"We are now ready to launch. Please prepare for countdown. One hundred, ninety nine, ninety eighty ..." (Remember, count slowly and quietly) "three, two, one, blast-off. "
"Ladies and gentlemen, we have achieved lift-off. The first Astronaut ever to visit every planet in out solar system has just blasted off, and is preparing to leave the earth's atmosphere. Astronaut Alice, you should begin to feel a change in the atmosphere. This might make you feel a bit tired, but that's normal. Just relax. Those tired feelings will probably be gone in just a little while."
Still awake? Okay, let's continue.
"Looking out to your left, you can see all of the stars, twinkling in the distance. Now as we head toward the Sun, which is really just a very large, very close star. We are nearing the planet Mercury. Mercury is the smallest planet and because it's so close to the sun, we think that it's too hot to live on. It is pretty though, watching it turn like that. I think we've seen enough of Mercury, let's go on to Venus..."
You continue on through the planets, giving one or two small facts about each one. This can actually become very educational, if you research your facts carefully, although very few children have actually stayed awake past Mars. Your facts can be as simple or complicated as you feel your child is ready for.

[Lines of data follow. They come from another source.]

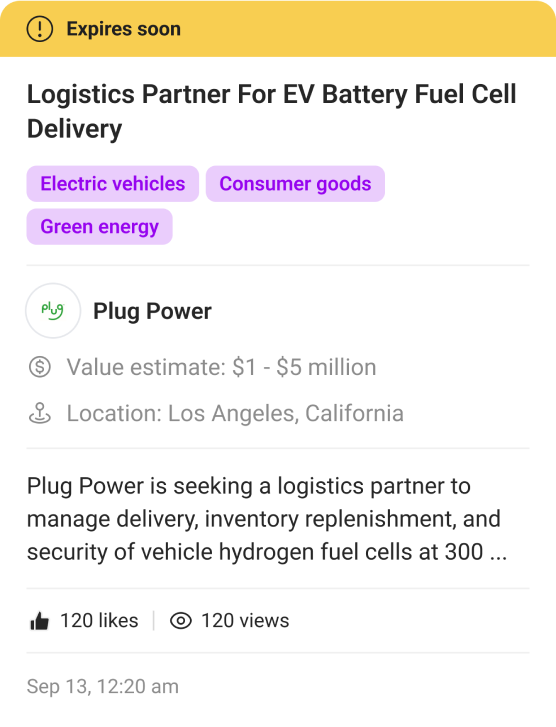Click the Expires soon banner text
The width and height of the screenshot is (556, 727).
tap(124, 29)
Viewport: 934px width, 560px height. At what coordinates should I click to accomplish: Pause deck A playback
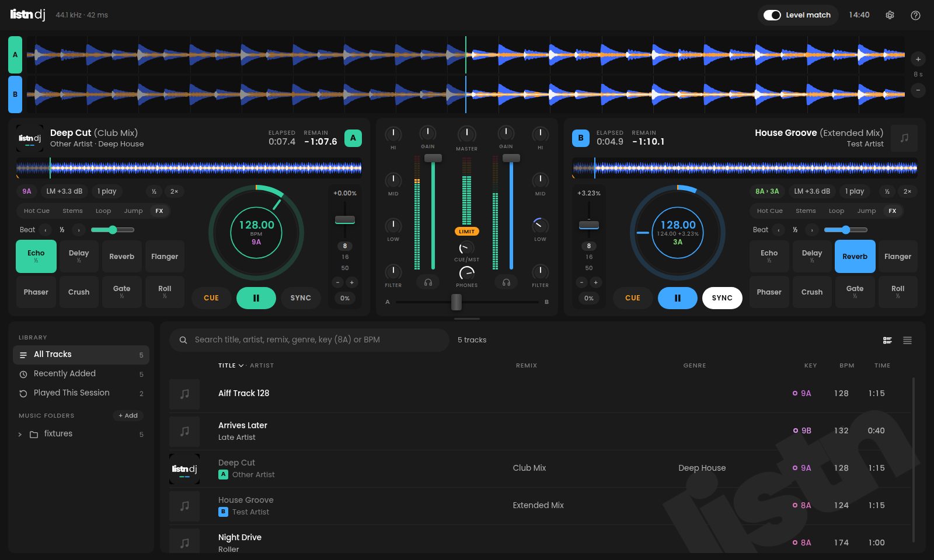256,298
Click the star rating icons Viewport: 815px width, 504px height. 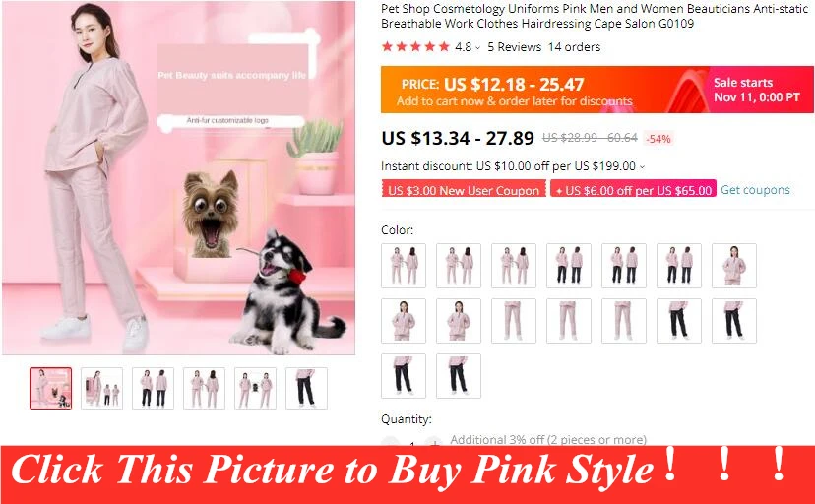pos(415,47)
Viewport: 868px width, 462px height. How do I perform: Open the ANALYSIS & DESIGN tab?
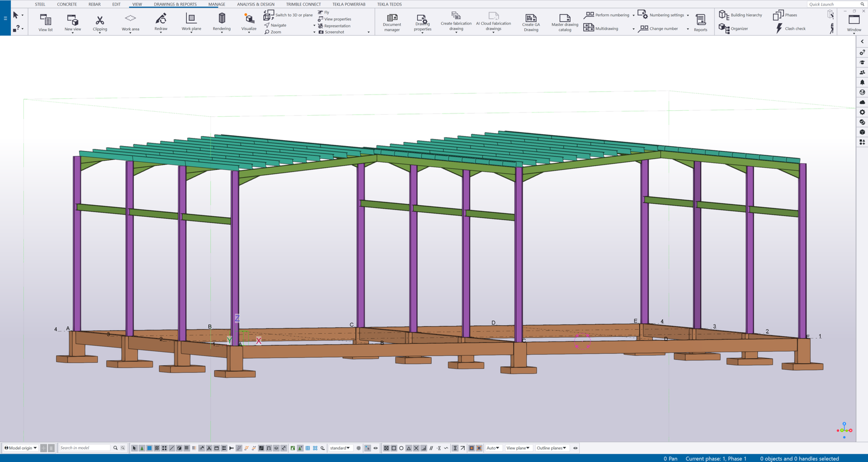(256, 4)
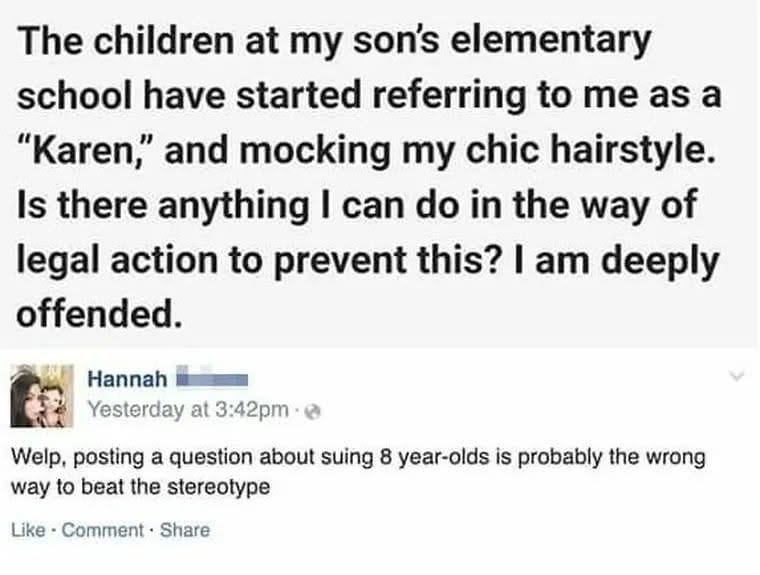Screen dimensions: 760x575
Task: Click the word "Welp" starting the post
Action: [x=35, y=459]
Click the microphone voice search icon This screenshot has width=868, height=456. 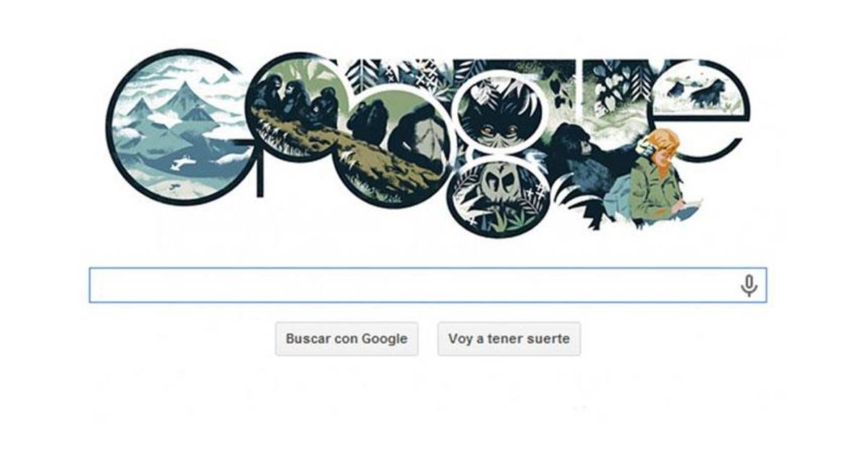pos(749,286)
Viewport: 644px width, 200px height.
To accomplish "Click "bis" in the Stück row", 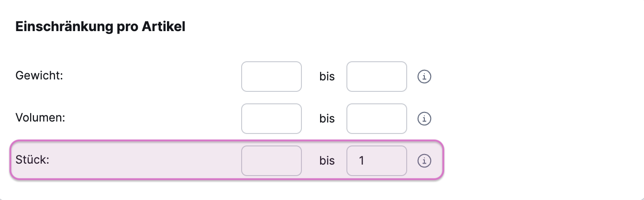I will click(x=327, y=161).
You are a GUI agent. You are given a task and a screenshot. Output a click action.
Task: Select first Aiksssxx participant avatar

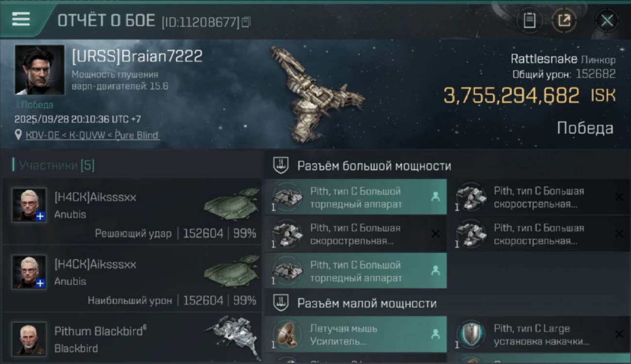(x=29, y=205)
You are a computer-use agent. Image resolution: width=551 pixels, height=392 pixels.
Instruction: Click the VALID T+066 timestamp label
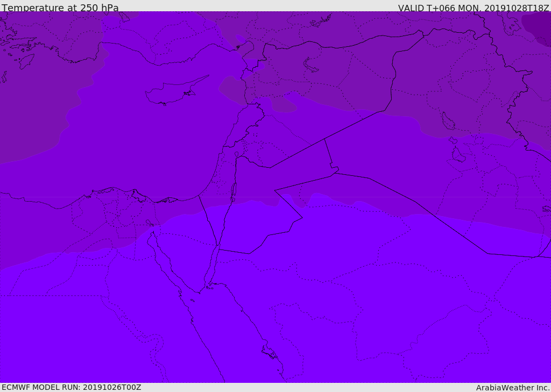click(x=474, y=8)
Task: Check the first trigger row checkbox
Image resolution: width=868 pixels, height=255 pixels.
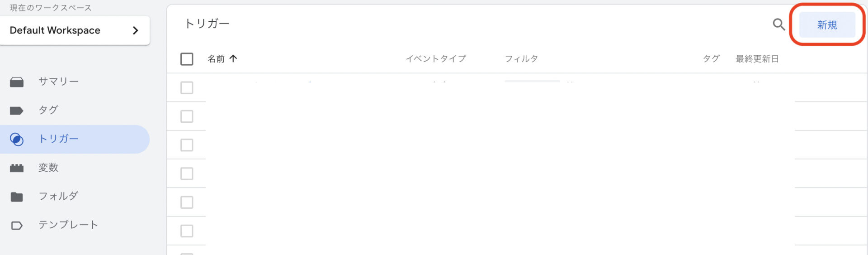Action: [187, 87]
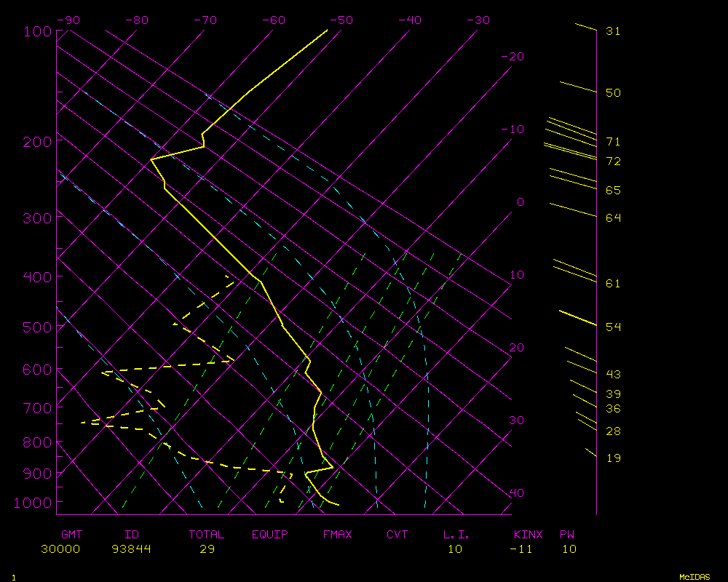This screenshot has width=728, height=582.
Task: Click the McIDAS label in bottom corner
Action: [x=695, y=576]
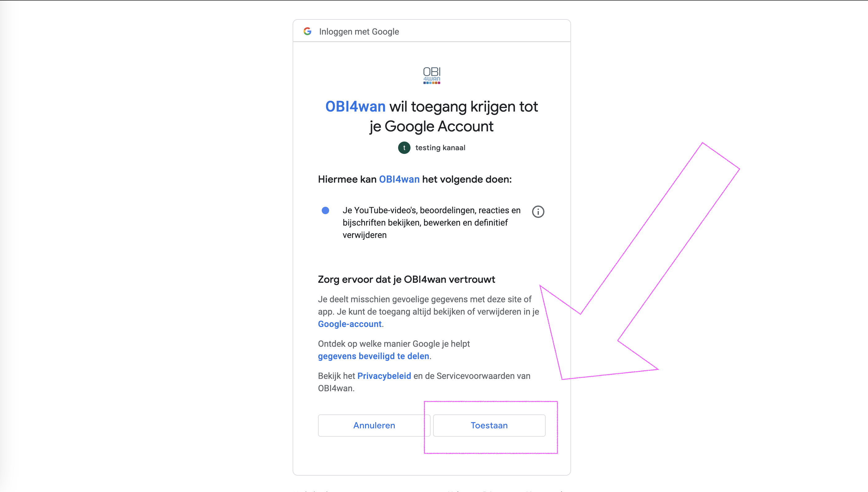Allow access with the Toestaan button
Image resolution: width=868 pixels, height=492 pixels.
pyautogui.click(x=489, y=425)
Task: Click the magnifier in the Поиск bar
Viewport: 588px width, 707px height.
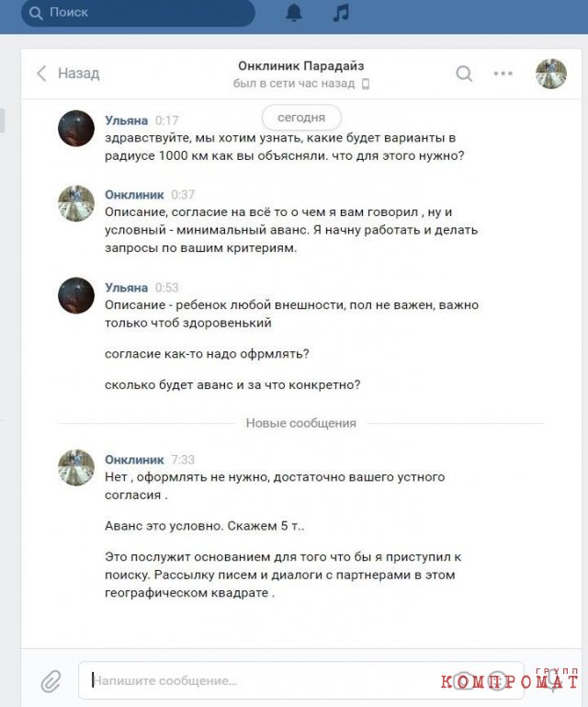Action: (x=36, y=13)
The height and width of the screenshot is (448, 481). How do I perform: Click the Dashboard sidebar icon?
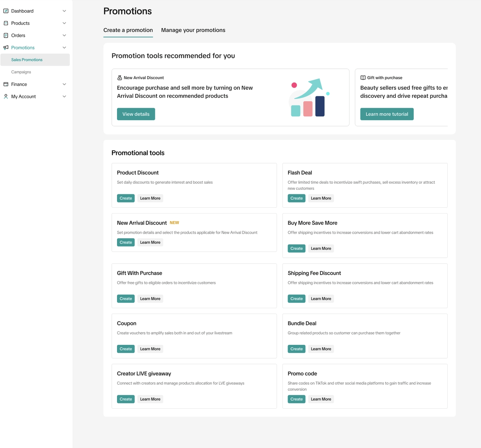point(6,11)
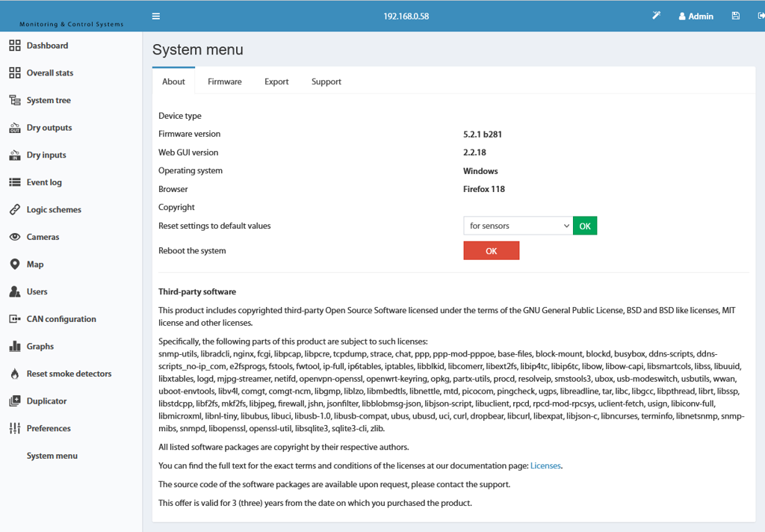This screenshot has width=765, height=532.
Task: Switch to the Firmware tab
Action: (224, 81)
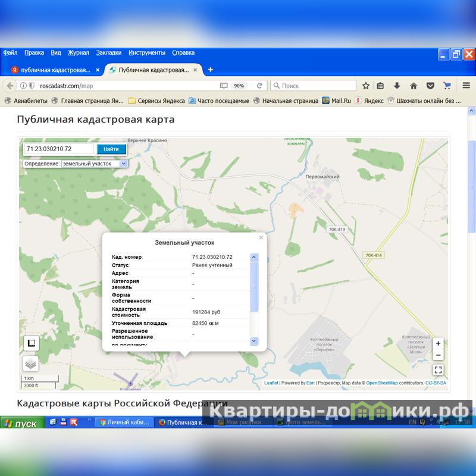The height and width of the screenshot is (476, 476).
Task: Close the Земельный участок popup
Action: 261,237
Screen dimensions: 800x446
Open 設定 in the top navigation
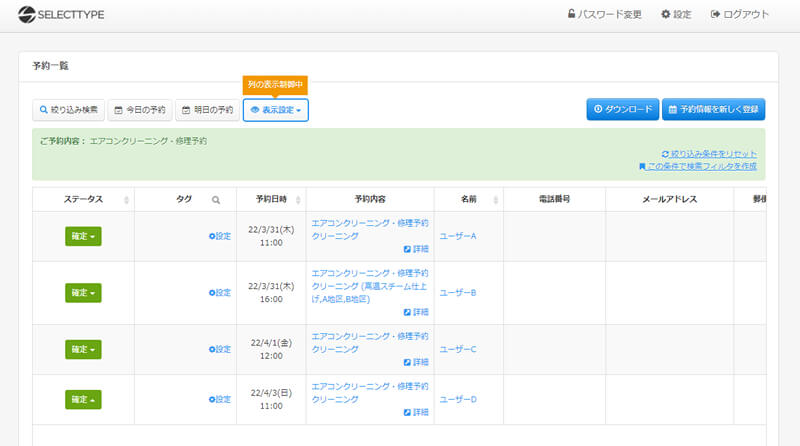[x=676, y=15]
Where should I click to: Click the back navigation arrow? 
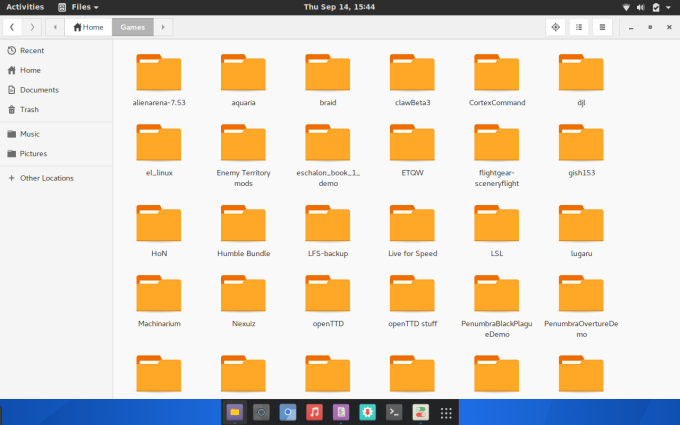13,27
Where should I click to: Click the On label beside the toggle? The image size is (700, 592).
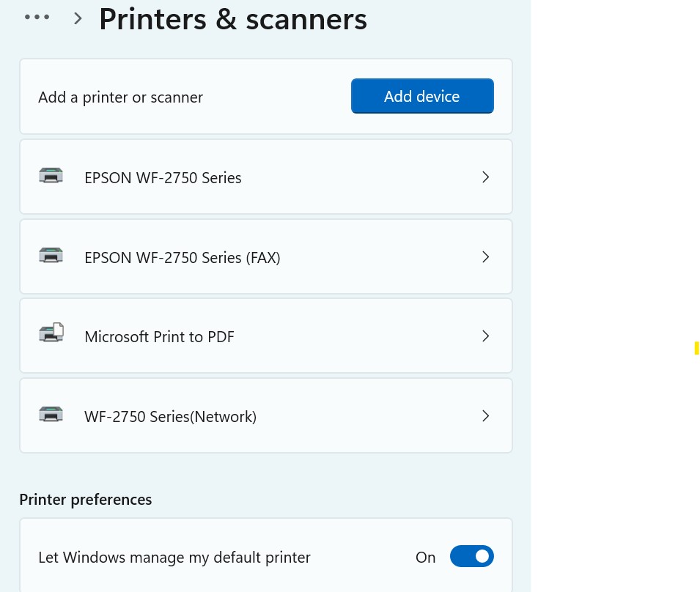click(x=425, y=557)
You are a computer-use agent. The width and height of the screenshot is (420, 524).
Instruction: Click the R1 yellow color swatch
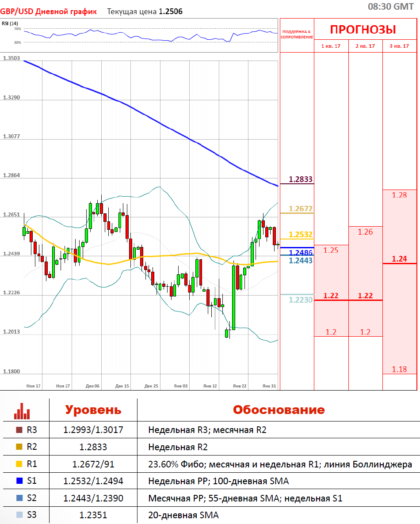tap(19, 464)
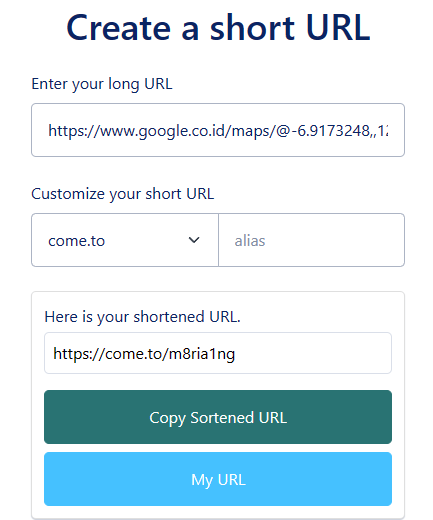This screenshot has height=520, width=433.
Task: Select the shortened URL output field
Action: pyautogui.click(x=218, y=353)
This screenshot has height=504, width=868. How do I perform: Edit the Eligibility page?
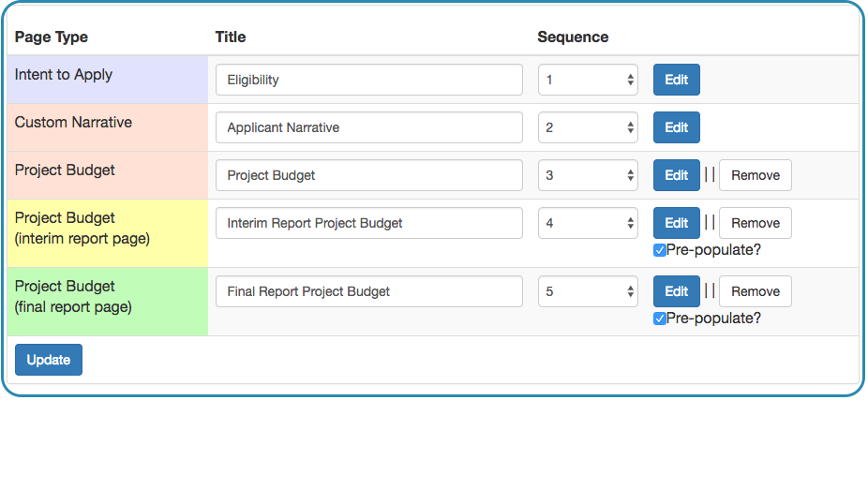(676, 80)
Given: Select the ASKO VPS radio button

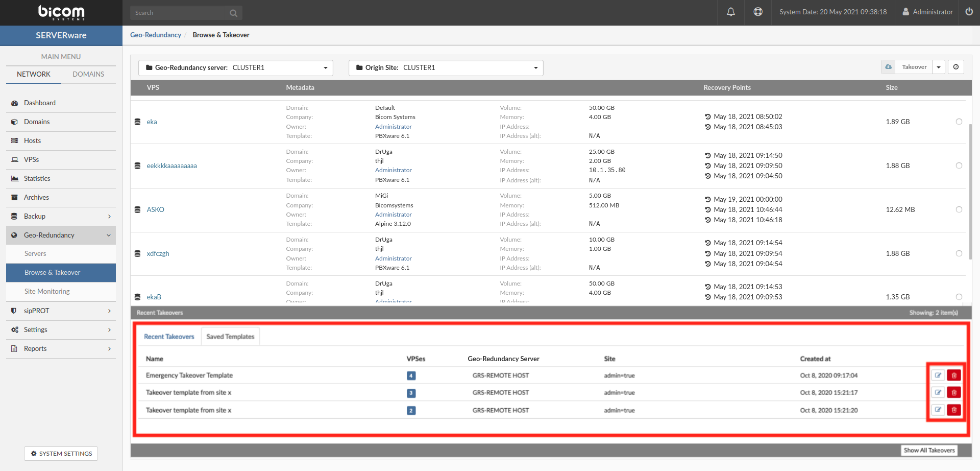Looking at the screenshot, I should click(959, 209).
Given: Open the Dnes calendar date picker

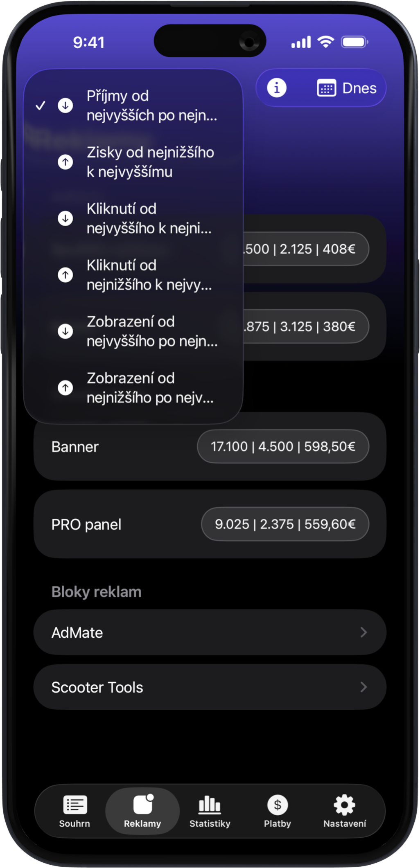Looking at the screenshot, I should coord(346,88).
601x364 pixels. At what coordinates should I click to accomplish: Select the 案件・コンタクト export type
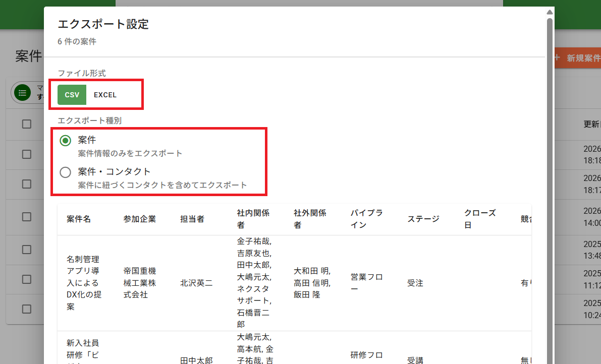(65, 172)
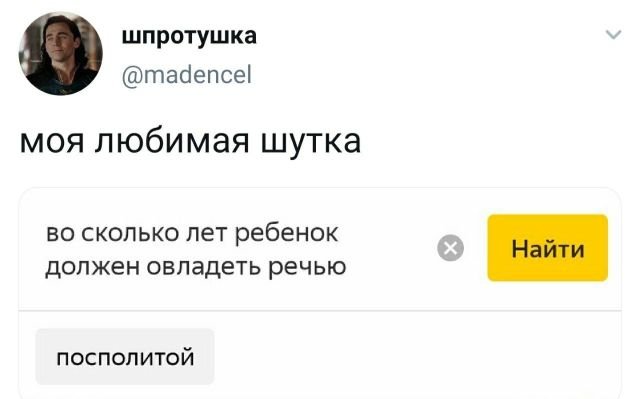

You can alter the game by taking a train ride through Europe or a car ride through the United States or an elephant ride to see the animals of Africa. It's really only limited by your imagination. As time goes on, you'll be amazed at how many of these sleepy facts were actually absorbed into those little brains, just before they drifted off into Dreamland. The bonus is that you may learn something interesting in the process and get some well-deserved sleep.